• _DESCRIPTION OF THE TASK_
Look below for the line that contains "Where should I" and the line that contains "Image resolution: width=839", then restate both of them and every line in between, exactly. No picture goes in the copy.

• _GIVEN DATA_
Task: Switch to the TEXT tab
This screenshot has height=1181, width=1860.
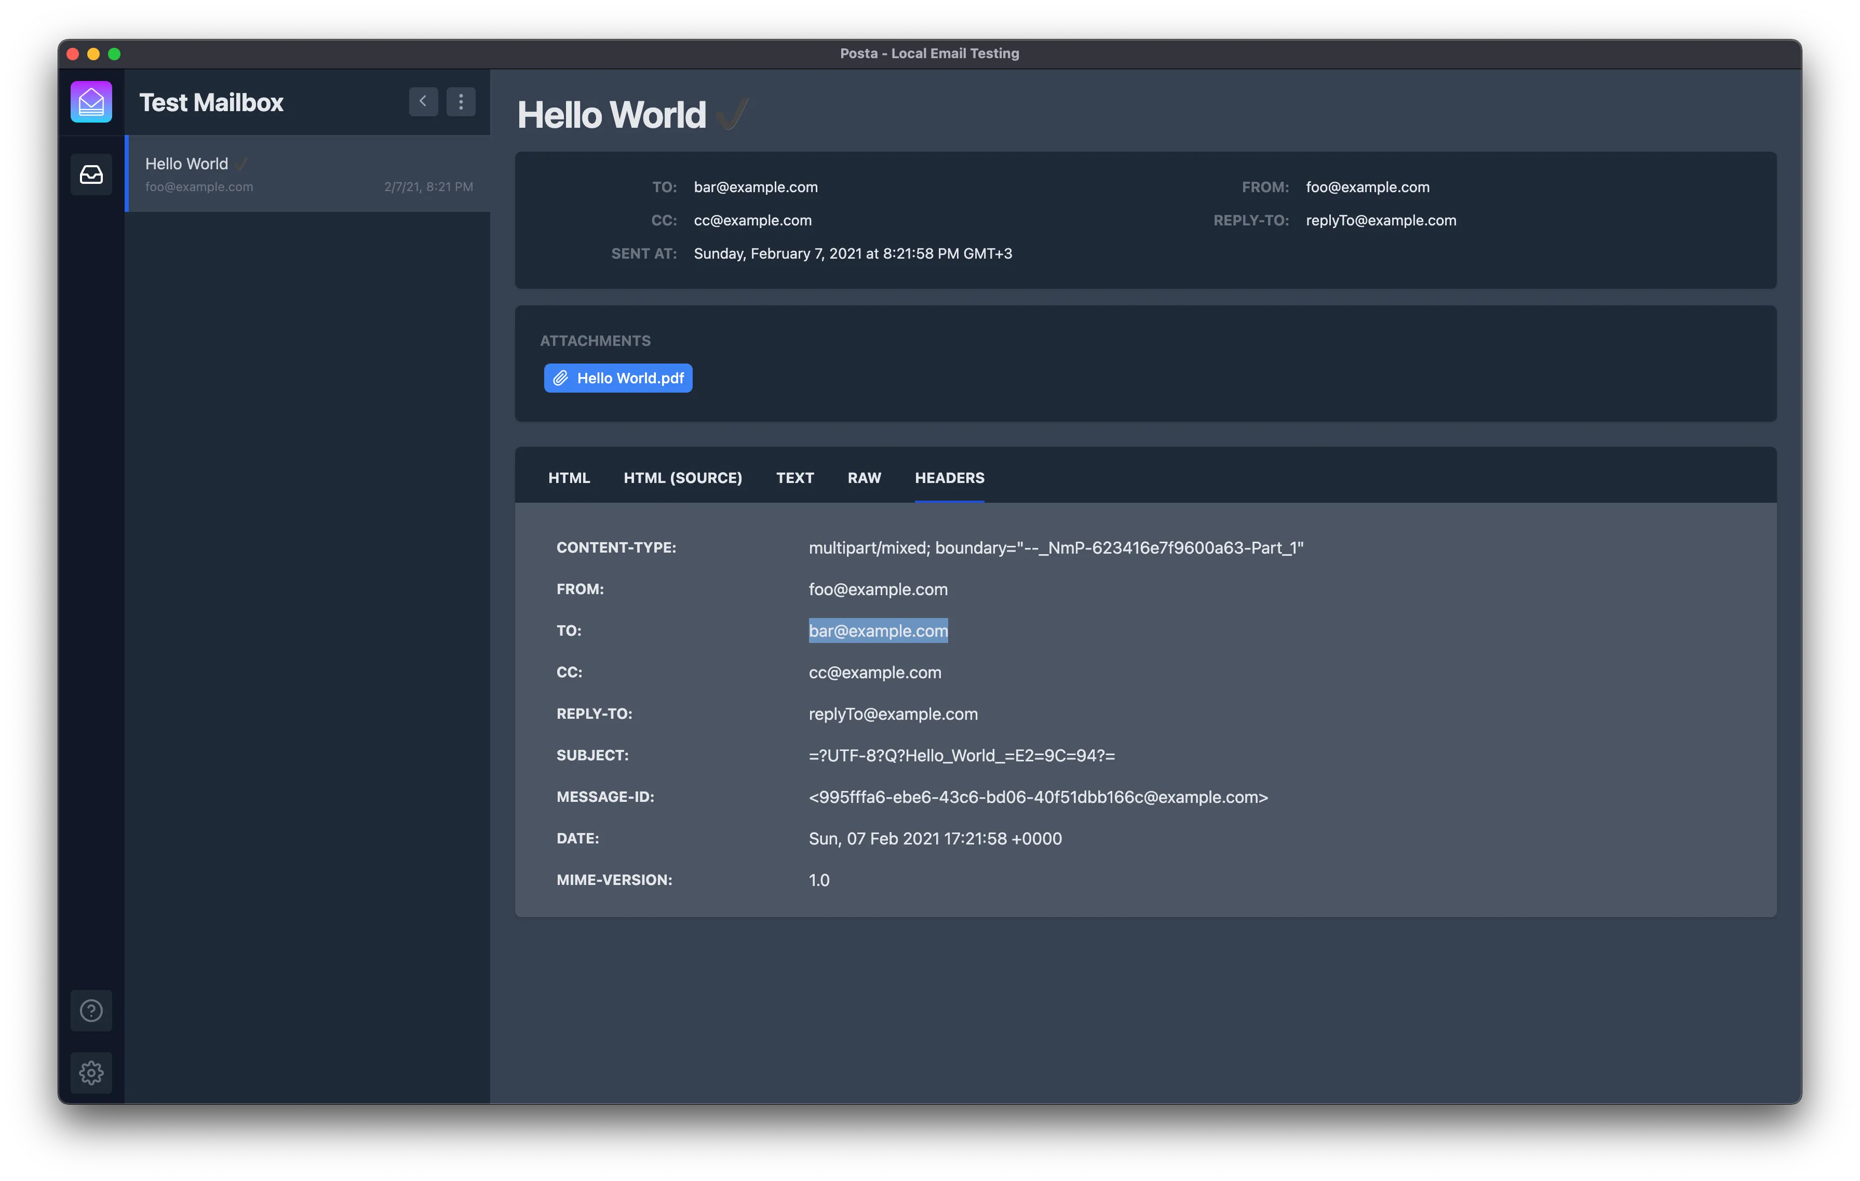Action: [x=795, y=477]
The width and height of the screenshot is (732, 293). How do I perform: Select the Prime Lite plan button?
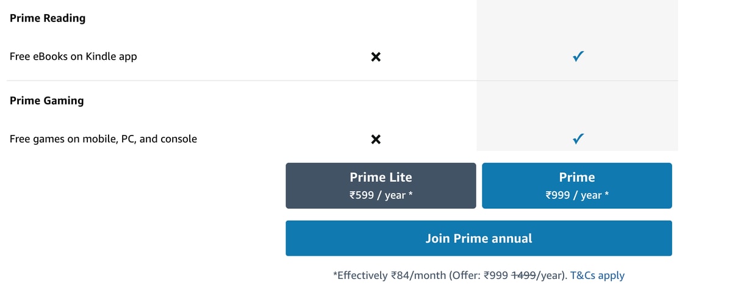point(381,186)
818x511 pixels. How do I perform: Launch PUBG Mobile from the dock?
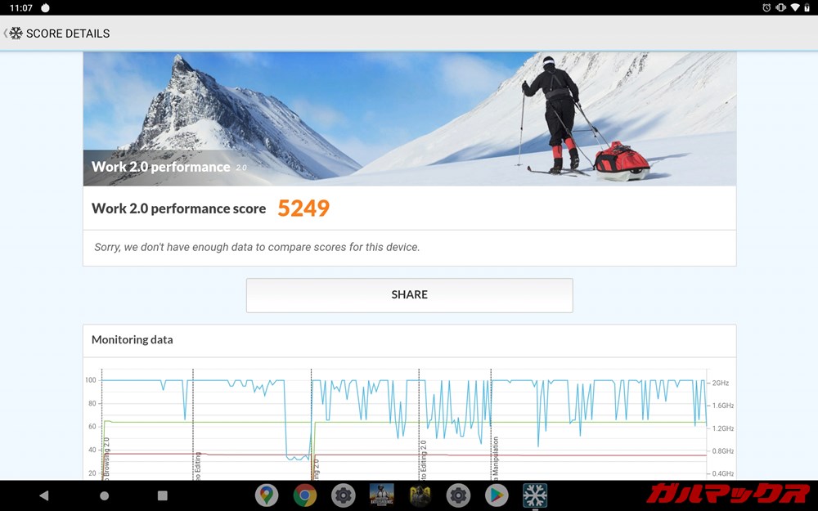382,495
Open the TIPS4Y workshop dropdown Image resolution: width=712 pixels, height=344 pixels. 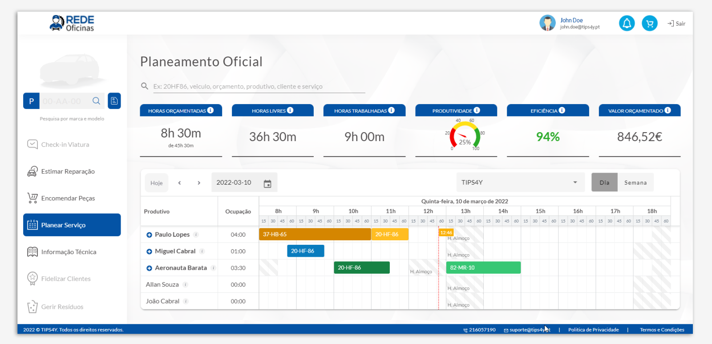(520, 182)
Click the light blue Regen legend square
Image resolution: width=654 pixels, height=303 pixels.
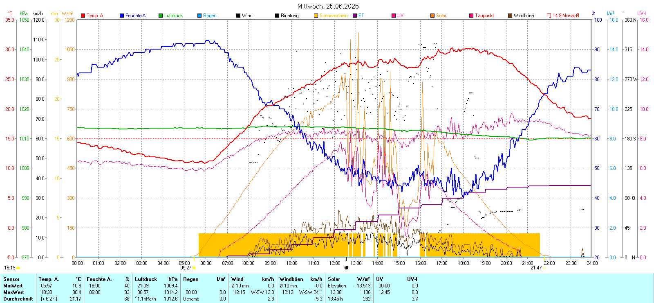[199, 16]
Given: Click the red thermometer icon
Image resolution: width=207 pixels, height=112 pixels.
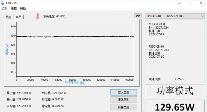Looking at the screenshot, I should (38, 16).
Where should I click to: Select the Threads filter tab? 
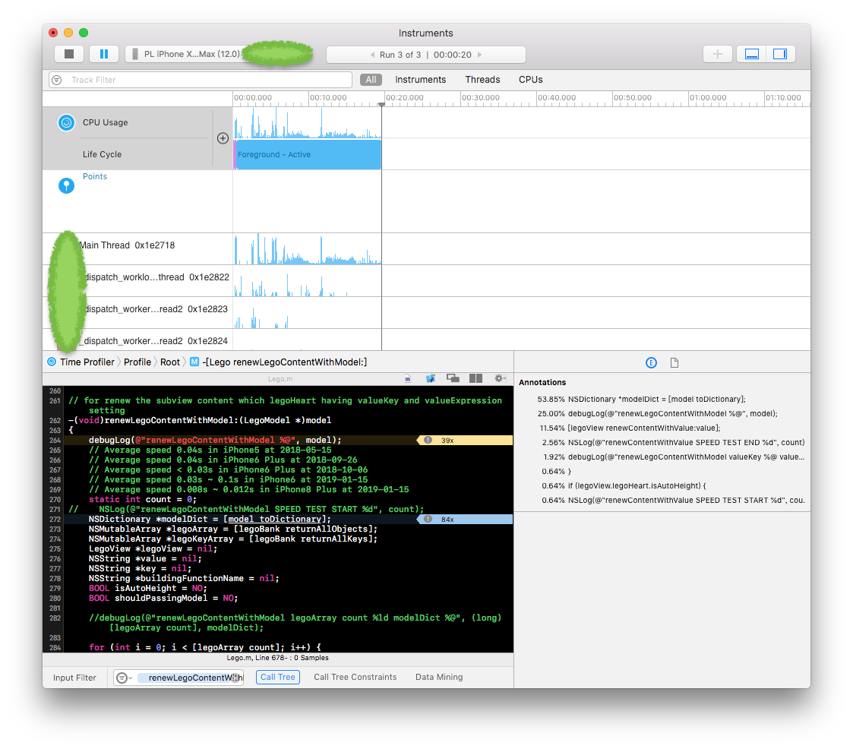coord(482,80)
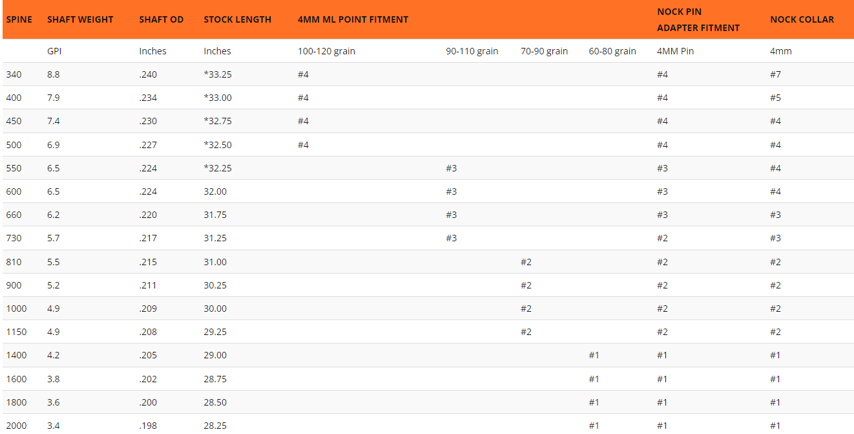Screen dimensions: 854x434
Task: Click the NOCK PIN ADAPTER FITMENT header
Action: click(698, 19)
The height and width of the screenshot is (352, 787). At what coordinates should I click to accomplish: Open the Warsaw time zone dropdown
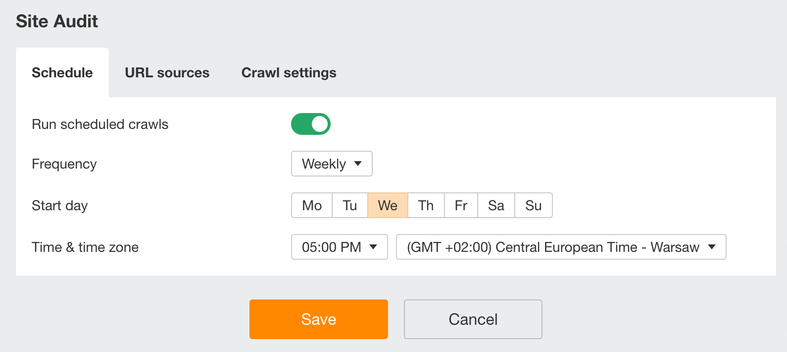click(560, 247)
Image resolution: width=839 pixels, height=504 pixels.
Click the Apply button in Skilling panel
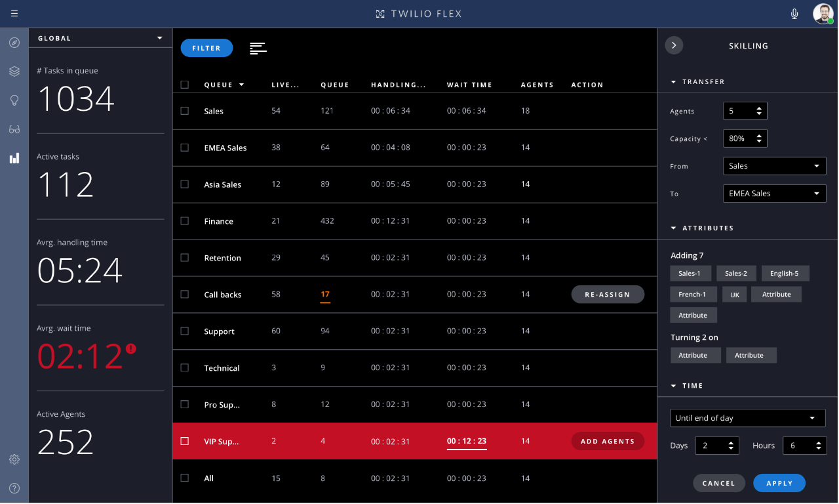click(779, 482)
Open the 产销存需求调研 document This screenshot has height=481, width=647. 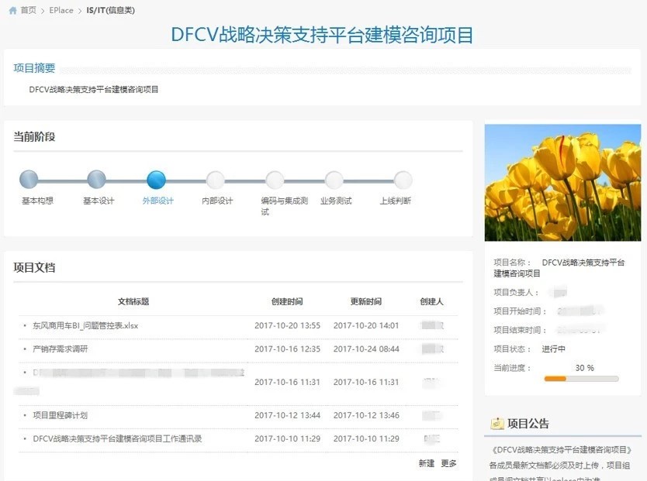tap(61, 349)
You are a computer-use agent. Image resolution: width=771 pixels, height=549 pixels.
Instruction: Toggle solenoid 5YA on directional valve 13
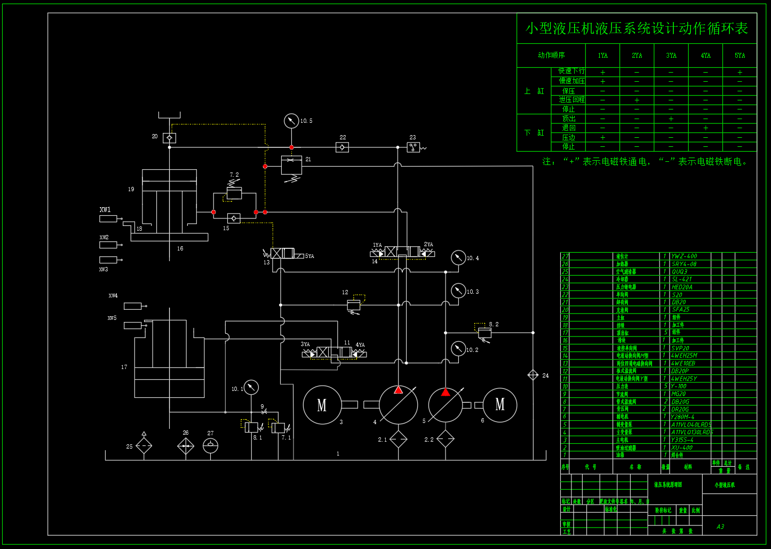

• _ANSWER FOR THIS EXERCISE_
Where should I click to: Select the Threads filter tab? 
coord(482,80)
Screen dimensions: 854x434
Task: Click the NOCK PIN ADAPTER FITMENT header
Action: click(698, 19)
The height and width of the screenshot is (352, 787). At what coordinates should I click to accomplish: Open the Warsaw time zone dropdown
click(560, 247)
Image resolution: width=839 pixels, height=504 pixels.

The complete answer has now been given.